What is being asked: Copy out each line in the listing below where the word "size" appears.

+++ Recorded data

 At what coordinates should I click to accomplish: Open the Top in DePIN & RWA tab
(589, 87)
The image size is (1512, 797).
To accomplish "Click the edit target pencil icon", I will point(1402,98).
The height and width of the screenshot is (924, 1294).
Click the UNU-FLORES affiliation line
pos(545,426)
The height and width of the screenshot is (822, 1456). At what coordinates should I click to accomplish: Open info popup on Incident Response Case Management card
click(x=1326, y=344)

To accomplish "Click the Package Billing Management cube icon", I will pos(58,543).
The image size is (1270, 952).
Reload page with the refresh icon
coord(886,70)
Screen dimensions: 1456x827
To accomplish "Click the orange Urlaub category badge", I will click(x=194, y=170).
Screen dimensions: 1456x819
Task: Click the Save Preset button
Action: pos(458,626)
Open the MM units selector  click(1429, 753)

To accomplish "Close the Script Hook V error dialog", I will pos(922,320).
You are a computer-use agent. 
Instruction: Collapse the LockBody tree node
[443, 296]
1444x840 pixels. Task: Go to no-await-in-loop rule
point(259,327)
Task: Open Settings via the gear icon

++++++

Task response:
The image size is (1512, 797).
The image size is (1270, 952).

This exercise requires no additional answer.